Stored dataset lines:
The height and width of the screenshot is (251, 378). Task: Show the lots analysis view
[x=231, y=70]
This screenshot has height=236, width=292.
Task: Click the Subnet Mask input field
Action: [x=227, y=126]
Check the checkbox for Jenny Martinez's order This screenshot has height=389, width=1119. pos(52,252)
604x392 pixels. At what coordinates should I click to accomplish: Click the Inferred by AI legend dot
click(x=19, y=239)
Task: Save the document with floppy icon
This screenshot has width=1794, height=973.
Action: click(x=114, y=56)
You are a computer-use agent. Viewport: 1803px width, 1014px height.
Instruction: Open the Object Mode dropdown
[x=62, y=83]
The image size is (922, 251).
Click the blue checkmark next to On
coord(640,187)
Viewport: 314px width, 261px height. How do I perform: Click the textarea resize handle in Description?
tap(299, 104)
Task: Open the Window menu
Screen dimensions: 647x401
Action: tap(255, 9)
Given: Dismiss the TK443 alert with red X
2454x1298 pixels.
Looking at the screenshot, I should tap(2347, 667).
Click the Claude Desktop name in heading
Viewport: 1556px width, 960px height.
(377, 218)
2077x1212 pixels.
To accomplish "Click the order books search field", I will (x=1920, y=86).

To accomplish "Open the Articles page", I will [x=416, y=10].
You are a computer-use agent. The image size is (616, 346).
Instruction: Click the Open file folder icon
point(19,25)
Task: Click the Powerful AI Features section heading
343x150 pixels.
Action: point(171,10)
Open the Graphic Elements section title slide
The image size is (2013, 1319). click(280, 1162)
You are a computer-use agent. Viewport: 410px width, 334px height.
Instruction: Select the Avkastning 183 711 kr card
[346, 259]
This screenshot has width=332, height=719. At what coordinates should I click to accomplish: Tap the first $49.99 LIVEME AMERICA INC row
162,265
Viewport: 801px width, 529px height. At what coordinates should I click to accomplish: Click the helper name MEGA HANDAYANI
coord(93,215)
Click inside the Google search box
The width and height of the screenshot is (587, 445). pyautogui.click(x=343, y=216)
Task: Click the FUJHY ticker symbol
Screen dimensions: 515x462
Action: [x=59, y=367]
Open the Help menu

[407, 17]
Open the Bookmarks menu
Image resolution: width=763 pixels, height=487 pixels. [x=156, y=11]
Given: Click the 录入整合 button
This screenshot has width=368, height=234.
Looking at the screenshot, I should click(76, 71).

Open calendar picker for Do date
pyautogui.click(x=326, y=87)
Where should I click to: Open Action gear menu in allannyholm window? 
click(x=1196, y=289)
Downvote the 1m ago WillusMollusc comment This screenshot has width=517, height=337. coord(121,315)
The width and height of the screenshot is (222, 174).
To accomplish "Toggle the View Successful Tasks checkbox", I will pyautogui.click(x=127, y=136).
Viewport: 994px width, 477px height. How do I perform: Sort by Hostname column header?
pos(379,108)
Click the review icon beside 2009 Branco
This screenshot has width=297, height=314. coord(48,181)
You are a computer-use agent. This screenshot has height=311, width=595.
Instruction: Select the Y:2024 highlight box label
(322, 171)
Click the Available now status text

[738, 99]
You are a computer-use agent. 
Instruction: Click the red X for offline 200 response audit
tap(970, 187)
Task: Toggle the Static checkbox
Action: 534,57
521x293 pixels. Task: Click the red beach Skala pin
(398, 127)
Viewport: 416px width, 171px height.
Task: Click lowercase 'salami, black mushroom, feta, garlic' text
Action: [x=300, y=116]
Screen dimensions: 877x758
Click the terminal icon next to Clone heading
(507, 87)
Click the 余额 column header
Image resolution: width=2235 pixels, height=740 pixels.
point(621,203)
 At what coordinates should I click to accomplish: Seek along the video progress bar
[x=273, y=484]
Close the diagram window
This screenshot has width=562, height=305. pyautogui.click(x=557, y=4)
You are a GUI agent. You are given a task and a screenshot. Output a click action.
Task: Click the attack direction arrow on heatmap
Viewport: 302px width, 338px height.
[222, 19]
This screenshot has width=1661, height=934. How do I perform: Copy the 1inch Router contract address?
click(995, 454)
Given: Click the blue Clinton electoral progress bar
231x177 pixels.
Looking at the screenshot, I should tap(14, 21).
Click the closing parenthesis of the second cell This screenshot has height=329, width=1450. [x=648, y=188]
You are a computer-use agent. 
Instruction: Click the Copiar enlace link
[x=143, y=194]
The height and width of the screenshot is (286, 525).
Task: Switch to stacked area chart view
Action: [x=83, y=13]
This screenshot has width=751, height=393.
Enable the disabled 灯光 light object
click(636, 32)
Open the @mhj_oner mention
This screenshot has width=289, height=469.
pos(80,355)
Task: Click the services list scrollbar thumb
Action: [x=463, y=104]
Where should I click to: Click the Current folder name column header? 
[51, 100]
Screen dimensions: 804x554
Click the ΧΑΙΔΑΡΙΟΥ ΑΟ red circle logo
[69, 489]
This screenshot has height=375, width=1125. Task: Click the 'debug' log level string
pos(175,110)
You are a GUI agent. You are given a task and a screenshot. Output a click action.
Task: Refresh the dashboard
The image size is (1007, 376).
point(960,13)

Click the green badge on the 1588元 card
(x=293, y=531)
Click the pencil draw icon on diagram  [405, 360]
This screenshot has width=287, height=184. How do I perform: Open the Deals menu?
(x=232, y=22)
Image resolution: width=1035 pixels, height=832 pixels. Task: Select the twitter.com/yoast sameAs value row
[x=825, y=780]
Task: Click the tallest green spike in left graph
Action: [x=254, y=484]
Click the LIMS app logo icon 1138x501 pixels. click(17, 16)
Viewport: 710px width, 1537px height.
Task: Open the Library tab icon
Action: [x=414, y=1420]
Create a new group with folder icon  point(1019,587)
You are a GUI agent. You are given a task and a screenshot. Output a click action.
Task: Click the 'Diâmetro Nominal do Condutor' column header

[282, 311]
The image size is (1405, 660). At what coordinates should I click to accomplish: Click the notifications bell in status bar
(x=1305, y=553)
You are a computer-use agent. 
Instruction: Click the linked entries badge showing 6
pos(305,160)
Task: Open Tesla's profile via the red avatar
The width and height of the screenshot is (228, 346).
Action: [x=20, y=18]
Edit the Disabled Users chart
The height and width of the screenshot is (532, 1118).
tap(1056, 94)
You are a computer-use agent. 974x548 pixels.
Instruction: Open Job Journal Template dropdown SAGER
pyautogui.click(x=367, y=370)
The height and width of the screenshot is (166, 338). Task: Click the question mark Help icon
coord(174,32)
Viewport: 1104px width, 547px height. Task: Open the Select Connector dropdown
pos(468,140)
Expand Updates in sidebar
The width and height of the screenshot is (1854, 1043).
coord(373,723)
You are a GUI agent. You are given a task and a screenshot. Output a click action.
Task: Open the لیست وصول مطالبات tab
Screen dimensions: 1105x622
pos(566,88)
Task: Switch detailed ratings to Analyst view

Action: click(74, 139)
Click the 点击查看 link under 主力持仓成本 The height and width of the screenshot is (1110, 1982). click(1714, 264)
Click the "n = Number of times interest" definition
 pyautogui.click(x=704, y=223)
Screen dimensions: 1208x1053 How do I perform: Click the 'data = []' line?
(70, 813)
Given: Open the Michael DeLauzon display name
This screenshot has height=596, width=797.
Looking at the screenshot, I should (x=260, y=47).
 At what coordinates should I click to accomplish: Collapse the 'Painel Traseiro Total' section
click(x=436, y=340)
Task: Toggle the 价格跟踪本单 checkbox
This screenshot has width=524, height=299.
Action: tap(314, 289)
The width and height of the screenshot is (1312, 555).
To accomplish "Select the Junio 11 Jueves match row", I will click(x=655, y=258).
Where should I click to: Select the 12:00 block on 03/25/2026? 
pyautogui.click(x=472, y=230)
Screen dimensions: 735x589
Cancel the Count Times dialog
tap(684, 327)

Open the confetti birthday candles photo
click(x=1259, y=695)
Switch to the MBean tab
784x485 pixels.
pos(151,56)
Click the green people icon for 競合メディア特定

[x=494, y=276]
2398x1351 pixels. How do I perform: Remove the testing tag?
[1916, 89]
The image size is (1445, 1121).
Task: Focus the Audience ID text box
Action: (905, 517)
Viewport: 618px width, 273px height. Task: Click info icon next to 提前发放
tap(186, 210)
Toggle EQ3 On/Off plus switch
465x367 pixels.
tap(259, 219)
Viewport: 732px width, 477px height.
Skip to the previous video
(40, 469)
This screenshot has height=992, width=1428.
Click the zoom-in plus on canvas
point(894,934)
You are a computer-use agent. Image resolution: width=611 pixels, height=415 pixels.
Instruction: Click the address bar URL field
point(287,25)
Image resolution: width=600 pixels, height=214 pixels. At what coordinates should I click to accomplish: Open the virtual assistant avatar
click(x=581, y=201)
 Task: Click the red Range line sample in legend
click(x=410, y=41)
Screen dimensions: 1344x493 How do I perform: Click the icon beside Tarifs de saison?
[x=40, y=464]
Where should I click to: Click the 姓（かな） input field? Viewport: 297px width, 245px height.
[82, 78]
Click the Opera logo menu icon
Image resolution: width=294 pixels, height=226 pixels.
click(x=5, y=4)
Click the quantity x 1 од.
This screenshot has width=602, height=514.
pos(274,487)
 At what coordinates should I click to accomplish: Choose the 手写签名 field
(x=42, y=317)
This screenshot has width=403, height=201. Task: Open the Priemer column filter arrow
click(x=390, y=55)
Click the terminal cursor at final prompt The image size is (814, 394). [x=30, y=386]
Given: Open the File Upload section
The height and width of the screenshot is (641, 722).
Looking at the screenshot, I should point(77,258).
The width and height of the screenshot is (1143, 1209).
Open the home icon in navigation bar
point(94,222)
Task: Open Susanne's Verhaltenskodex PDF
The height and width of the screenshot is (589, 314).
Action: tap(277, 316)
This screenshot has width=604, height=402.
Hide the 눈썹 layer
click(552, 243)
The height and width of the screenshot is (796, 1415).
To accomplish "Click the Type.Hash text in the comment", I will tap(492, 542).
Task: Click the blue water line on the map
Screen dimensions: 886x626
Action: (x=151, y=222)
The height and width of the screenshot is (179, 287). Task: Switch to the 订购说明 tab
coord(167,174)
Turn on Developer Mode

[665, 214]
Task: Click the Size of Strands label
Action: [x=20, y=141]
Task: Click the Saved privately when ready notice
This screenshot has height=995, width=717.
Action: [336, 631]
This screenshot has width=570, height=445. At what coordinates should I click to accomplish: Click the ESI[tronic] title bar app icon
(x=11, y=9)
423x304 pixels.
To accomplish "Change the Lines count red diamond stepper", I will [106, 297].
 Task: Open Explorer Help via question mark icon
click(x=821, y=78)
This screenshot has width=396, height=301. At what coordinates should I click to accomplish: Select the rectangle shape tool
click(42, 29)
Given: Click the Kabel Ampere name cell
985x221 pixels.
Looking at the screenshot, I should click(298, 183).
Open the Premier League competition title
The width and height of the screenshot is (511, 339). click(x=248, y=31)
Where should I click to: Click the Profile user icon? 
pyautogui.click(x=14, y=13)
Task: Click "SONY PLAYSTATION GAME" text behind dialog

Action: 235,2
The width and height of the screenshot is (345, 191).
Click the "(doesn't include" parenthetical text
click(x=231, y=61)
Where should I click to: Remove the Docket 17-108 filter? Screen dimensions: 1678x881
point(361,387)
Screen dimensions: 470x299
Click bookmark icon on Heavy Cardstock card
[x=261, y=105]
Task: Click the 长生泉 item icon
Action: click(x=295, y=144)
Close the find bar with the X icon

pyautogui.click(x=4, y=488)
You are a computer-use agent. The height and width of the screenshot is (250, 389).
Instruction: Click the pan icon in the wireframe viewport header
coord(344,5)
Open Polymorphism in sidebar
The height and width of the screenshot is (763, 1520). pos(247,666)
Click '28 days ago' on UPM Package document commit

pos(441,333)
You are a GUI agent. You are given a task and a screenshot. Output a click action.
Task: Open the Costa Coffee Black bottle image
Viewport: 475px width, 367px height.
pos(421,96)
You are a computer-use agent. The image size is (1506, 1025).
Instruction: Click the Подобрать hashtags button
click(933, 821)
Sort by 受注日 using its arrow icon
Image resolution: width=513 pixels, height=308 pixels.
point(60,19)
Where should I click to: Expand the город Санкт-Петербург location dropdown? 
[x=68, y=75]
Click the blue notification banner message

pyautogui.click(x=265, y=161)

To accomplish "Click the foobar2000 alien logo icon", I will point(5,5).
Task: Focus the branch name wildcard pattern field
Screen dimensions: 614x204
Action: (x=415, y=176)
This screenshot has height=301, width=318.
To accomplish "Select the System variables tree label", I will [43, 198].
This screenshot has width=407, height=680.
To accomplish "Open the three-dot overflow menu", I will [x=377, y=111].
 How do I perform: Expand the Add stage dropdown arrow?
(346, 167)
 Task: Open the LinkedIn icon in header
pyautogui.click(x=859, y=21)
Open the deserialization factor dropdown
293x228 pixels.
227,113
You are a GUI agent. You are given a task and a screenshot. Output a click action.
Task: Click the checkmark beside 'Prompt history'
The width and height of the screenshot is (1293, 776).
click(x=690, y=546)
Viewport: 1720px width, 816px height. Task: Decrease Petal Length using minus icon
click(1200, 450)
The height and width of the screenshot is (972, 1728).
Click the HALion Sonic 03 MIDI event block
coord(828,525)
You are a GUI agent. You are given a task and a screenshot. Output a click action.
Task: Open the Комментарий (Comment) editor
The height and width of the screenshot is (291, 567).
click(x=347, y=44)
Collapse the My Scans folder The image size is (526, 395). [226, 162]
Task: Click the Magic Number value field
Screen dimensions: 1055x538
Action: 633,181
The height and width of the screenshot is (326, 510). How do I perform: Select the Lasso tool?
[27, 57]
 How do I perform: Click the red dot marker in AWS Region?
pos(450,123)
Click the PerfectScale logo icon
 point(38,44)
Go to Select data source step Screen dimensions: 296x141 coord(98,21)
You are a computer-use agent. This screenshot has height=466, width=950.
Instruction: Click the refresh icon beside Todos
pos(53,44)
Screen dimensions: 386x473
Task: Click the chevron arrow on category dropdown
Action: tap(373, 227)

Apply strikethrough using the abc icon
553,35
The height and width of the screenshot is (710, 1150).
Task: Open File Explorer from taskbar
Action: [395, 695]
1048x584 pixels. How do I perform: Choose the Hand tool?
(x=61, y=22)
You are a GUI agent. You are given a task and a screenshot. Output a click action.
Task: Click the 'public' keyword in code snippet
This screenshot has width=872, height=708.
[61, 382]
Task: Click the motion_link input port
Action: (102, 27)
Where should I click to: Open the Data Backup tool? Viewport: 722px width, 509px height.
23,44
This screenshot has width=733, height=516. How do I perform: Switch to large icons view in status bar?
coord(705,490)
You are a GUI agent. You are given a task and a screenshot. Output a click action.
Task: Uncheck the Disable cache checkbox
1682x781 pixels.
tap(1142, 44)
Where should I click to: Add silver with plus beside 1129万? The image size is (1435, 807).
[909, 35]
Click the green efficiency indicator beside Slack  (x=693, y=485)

• Goal of the exercise: Can you reproduce, word for word, the lines from the very first one through the line that contains "Action: click(x=114, y=56)", including both of those lines?

• Task response:
The height and width of the screenshot is (251, 378). Task: Show the lots analysis view
[x=231, y=70]
This screenshot has height=236, width=292.
Task: Click the Subnet Mask input field
Action: [x=227, y=126]
Check the checkbox for Jenny Martinez's order This screenshot has height=389, width=1119. pos(52,252)
604x392 pixels. At what coordinates should I click to accomplish: Click the Inferred by AI legend dot
click(x=19, y=239)
Task: Save the document with floppy icon
This screenshot has width=1794, height=973.
Action: click(x=114, y=56)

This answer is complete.